Today the Gillard Government released an independent assessment of Australia’s management of vaccine adverse events.
Commissioned by the Parliamentary Secretary for Health and Ageing, Catherine King, the review was conducted by former Chief Medical Officer, Professor John Horvath AO.
The review followed public alarm over the withdrawal of seasonal flu vaccines for children in the 2010 flu season due to an unusually high incidence of fever with convulsions following vaccination in some children under five years of age.
It recommended a more cohesive and coordinated national plan to deal quickly and effectively with health concerns about vaccines.

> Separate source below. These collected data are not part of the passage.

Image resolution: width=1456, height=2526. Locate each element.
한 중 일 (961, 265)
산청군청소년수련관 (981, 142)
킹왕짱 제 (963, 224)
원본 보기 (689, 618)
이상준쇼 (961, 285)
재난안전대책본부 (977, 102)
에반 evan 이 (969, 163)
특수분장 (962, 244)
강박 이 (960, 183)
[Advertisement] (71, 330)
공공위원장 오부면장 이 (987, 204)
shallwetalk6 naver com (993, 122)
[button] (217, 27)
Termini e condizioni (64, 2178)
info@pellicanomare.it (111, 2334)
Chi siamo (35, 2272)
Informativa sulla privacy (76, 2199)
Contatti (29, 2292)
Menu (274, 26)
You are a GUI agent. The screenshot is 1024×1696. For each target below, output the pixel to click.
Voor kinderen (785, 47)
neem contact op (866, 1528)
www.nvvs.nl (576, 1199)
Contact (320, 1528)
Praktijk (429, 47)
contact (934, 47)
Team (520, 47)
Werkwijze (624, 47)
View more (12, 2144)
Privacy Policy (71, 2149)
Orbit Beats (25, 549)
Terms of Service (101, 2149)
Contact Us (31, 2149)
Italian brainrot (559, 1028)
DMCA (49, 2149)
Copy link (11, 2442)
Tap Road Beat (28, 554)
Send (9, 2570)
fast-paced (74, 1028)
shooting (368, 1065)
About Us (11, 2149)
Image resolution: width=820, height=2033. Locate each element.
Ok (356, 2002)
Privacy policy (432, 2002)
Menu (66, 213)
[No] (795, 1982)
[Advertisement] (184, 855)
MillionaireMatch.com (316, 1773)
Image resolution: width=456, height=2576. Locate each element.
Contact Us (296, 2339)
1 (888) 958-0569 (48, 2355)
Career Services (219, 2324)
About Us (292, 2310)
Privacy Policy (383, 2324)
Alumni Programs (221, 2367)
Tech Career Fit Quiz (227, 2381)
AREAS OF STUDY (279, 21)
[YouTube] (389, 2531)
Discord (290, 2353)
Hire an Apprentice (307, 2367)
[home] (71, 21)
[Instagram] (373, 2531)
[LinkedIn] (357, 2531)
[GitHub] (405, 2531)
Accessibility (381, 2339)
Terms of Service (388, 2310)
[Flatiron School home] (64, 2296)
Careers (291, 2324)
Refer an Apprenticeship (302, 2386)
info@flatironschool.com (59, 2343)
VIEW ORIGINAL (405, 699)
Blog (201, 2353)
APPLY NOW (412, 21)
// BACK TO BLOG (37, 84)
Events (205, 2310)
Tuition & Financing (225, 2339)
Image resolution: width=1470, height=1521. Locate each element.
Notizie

Immunisation expert from The University of Sydney, Professor Robert Booy, responds to the Review of the management of adverse effects associated with Panvax and Fluvax.
The Horvath report is timely and deeply considered. It calls for a series of working parties to address deficiencies in the Australian system – superficially, a bit like forming a committee to solve a problem.
The proposed working party on governance to improve clarity around the roles and responsibility of all stakeholders makes sense, particularly because there are currently no standard operating procedures for responding to adverse events following immunisation that do not require regulatory action.
The report gives options for forming different types of committees and my view is that the simplest and most timely or effective approach would be to build on what we already have rather than forming a new independent body like the US Centre for Diseases Control and Prevention.
The second proposed working party’s remit is to establish principles and objectives for better adverse event surveillance, including case definitions and triggers for action.
Here there is scope for a much bolder recommendation as presently we rely on passive surveillance, with active measures only kicking in after a signal.
An affordable approach might be to establish a pilot project for active surveillance that involves record linkage between vaccine uptake (recorded by the Australian Childhood Immunisation Register), general practitioner computer records and hospital discharge data – all performed in as close to real time as possible.
In my view, this active approach to surveillance is only hinted at by the seventh and final recommendation of the report, which calls for better e-planning.
It is clear that improvements are necessary in the accuracy and timeliness of reports to the Australian immunisation register but much more than this is required to achieve active surveillance.
The report concludes that Australian responses to the flu vaccine debacle last year were adequate and that the chief medical officer acted in a timely way.
The precautionary principle that was observed is laudable in light of the data available in April last year. However, we can do better with enhanced surveillance involving both hospitals and the community.
The National Centre for Immunisation Research and Surveillance is working with colleagues in Australia and China on improved adverse event surveillance for China, funded through AusAid.
The cause of the flu vaccine reactions last year is being investigated in cooperation with the best minds in the United States at US Centre for Disease Control and Prevention.
Australia can achieve better than international best practice through a pilot project of active surveillance, which will give yearly reassurance about the safety of flu vaccines in children.
Our community demands the highest levels of safety for children’s vaccines because they are delivered to the healthy. We can lead the world in achieving that.